Na primeira sessão mal falou. Ficou sentada de braços cruzados, olhar fixo no chão. Eu tentei explicar à psicóloga como me sentia perdida, como tinha medo de perder a minha filha para sempre.

— Sente que a sua mãe está presente na sua vida? — perguntou a psicóloga à Inês.

Ela encolheu os ombros.

— Está… mas não está. Parece que está sempre ocupada ou cansada demais para mim.

Aquilo magoou-me profundamente. Mas também me fez perceber que talvez eu estivesse tão focada em manter tudo sob controlo — o trabalho, as contas da casa, as rotinas — que me esqueci do essencial: estar realmente presente.

As sessões continuaram durante meses. Aos poucos começámos a falar mais abertamente sobre o passado: sobre o divórcio, sobre as noites em que chorei sozinha no quarto sem saber como lidar com tudo aquilo; sobre os medos dela de ser abandonada por mim também.

Houve dias em que pensei em desistir. Era doloroso reviver certas memórias; era ainda mais doloroso ouvir as mágoas da Inês ditas em voz alta. Mas continuei porque sabia que era a única forma de reconstruir algo entre nós.

Um dia, depois de uma sessão particularmente intensa, fomos dar um passeio à beira-rio em Lisboa. O sol estava a pôr-se e as luzes da cidade refletiam-se na água.

— Mãe… — disse ela de repente — Achas mesmo que algum dia vamos voltar a ser como antes?

Parei e olhei para ela. Vi nos olhos dela uma esperança tímida misturada com medo.

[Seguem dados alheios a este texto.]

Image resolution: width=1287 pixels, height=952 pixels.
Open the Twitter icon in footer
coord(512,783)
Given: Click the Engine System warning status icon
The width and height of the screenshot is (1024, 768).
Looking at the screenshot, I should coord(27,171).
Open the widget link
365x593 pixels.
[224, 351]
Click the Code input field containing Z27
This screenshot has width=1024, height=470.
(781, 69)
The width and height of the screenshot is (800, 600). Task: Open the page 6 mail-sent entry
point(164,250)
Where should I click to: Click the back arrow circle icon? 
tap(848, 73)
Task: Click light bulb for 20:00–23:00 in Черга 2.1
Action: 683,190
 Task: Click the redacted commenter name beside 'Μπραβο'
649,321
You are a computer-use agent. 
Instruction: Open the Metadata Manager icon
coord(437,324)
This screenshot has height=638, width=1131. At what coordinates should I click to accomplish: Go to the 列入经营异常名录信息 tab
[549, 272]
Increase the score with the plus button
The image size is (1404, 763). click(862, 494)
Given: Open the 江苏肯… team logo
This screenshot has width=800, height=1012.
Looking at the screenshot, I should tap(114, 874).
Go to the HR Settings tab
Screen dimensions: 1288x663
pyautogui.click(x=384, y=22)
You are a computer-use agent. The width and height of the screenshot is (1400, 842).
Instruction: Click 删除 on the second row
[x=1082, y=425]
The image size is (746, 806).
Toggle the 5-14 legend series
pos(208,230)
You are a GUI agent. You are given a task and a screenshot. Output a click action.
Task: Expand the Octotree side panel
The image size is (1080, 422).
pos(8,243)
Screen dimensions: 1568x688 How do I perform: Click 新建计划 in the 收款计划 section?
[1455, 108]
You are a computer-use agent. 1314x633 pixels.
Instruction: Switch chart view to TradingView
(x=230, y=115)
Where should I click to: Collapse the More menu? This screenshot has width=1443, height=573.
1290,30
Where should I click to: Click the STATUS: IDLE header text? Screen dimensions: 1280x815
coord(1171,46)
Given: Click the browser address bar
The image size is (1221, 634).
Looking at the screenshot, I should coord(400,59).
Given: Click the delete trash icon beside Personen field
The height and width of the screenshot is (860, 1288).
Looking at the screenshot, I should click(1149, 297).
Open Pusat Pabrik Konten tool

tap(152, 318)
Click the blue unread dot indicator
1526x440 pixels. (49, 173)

— Não sei se vamos voltar a ser como antes… — respondi devagar — Mas quero muito construir algo novo contigo. Algo melhor.

Ela sorriu pela primeira vez em muito tempo e senti uma pontinha de esperança nascer dentro de mim.

A nossa relação ainda não é perfeita. Ainda discutimos; ainda há silêncios desconfortáveis à mesa; ainda há dias em que sinto que estou a falhar como mãe. Mas agora falamos mais abertamente sobre os nossos sentimentos; agora sei pedir desculpa quando erro; agora sei ouvir sem julgar.

Às vezes pergunto-me se teria feito tudo diferente se soubesse o que sei hoje. Teria sido menos dura? Teria ouvido mais e falado menos? Teria conseguido proteger melhor a minha filha das dores do mundo?

Mas talvez seja isso ser mãe: errar, tentar outra vez e nunca desistir de amar.

E vocês? Já sentiram esta distância dentro da vossa própria família? O que fariam diferente se pudessem voltar atrás?